/ 5 October 2001

Moves towards a local dance vocabulary

DANCE

Guy Willoughby

Cape Town’s annual contemporary dance festival, the FNB Vita Indaba, held over four chock-a-block days at the Artscape Theatre, offered riveting work, including major new ensemble pieces by Tossie van Tonder, Christopher Kindo and Vincent Mantsoe, among others

Standards were uneven the selection process needs to be re-examined closely but in general what excited patrons was the sense that we were witnessing a distinct Southern African dance vocabulary taking shape, and the dynamic rapport between established choreographers and young dancers. Out of this, great dances (and dancers) will spring and are doing so already.

From Johannesburg, one of the companies that impressed was the Vuyani Dance Theatre Project, featuring Gregory Vuyani Maqoma in Moving Cities one man’s edgy tour through an urban soundscape. Maqoma is a wonderfully nuanced dancer, and the wit and grace he brought to Ami Shulman’s restless choreography was a crowd-pleasing delight though one routine too long.

Maqoma himself choreographed Southern Comfort for the company: this was a frisky interplay between himself and dancer Shanell Winlock that explored the shifting power-play between two people locked in attraction.

The La Rosa Spanish Dance Company, choreographed by Carolina Rosa, demonstrated how the breathless rhythms of this dance genre can be adapted to searching purposes, always barely containing sexual energy with their stylish evocation of a man swimming in a seethingly female ocean (El Mar The Sea).

Sylvia Glasser co-created a delightful, surprising series of interactions spats might be better? as two dancers (Constance Kau and Nhlanhla Mahlangu) prepare for a performance indefinitely delayed.

DATA RECORDS.
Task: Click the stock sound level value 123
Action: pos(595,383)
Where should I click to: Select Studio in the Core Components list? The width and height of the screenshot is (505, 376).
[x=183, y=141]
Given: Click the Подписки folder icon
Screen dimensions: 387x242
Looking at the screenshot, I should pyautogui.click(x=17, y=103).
--
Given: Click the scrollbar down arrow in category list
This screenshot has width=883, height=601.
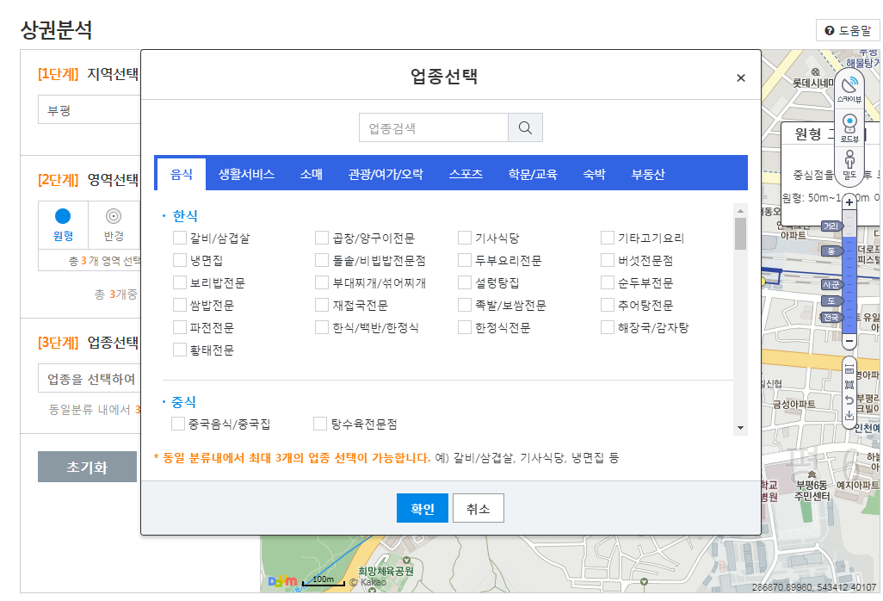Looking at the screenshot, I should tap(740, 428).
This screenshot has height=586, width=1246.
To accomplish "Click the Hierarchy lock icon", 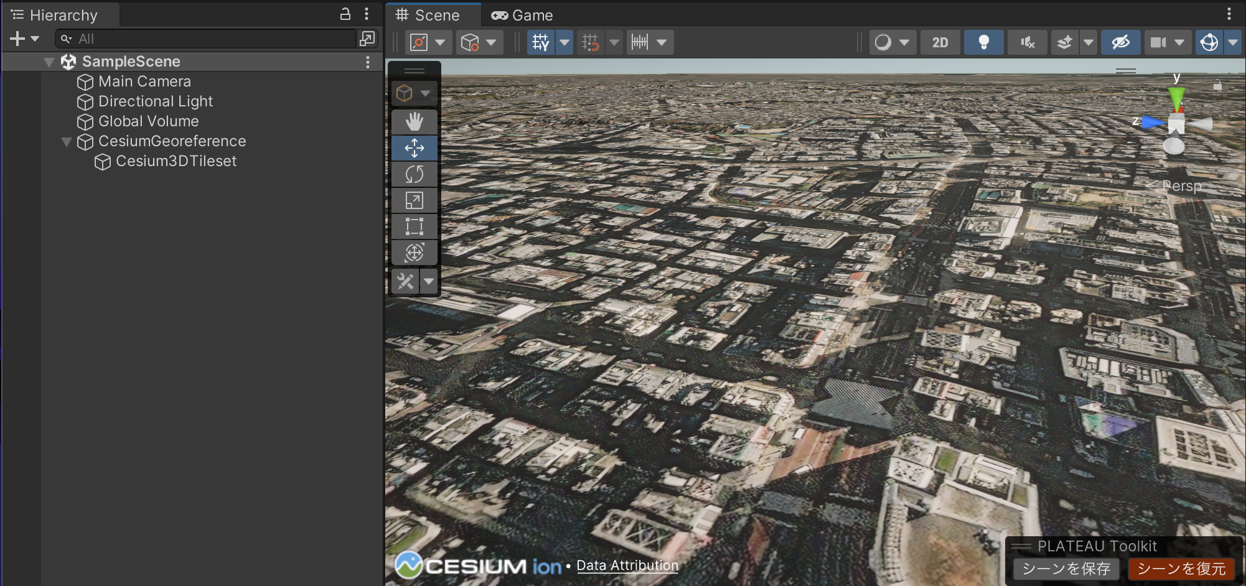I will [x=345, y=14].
==
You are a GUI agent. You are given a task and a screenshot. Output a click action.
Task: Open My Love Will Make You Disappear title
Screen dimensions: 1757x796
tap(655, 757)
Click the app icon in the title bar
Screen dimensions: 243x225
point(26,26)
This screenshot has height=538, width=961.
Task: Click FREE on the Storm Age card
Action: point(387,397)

TASKS TO PERFORM.
[1] Decide whether each statement agrees with the dance festival review, answering yes or no and quoting the words of the review that settle it: (a) The festival ran over four days at the Artscape Theatre. (b) Maqoma choreographed Moving Cities. (c) Southern Comfort paired Maqoma with dancer Shanell Winlock.
[2] Write the next part of the dance festival review, starting after its final sentence.
The rows come from a separate source, unrelated to the dance festival review.

ANSWERS FOR EACH ITEM.
[1]
(a) Yes: "held over four chock-a-block days at the Artscape Theatre"
(b) No: "the wit and grace he brought to Ami Shulman’s restless choreography"
(c) Yes: "a frisky interplay between himself and dancer Shanell Winlock"

[2]
Christopher Kindo’s dance company mounted, by contrast, a harrowing, entirely absorbing new work called Black Tide, composed in memory of his niece, brutally murdered by intruders some years ago.

The unpalatable reality of senseless violence in South Africa is rendered in sweeping, inexorable images by four dancers, with Ina Fortune the helpless though resistant object of a harsh communal male gaze. Black Tide proved, irresistibly, that dance both evokes and staunches the most ruinous emotions.

Vincent Mantsoe presented two expressively physical meditations on movement, space and the body in Speaking with Tongues & Ngoma and Sunduza. Among the imaginative offerings of Cape Town’s Jazzart Dance Theatre, the passion and intensity in the grand finale on Saturday, Untitled a collaboration of dance companies Jazzart and Moving into Dance proved that combining Capetonian whimsy and Gautengian passion makes for explosive results (artistic director: the protean Alfred Hinkel).

My only regret was that I missed the return to the stage after 13 years of Tossie van Tonder: by all accounts her dance was a disturbing, powerful work of self-scrutiny. For all of these essays into physical and imaginative forms, Capetonians owe our hard-working dance community a vote of exhausted, exhaustive thanks.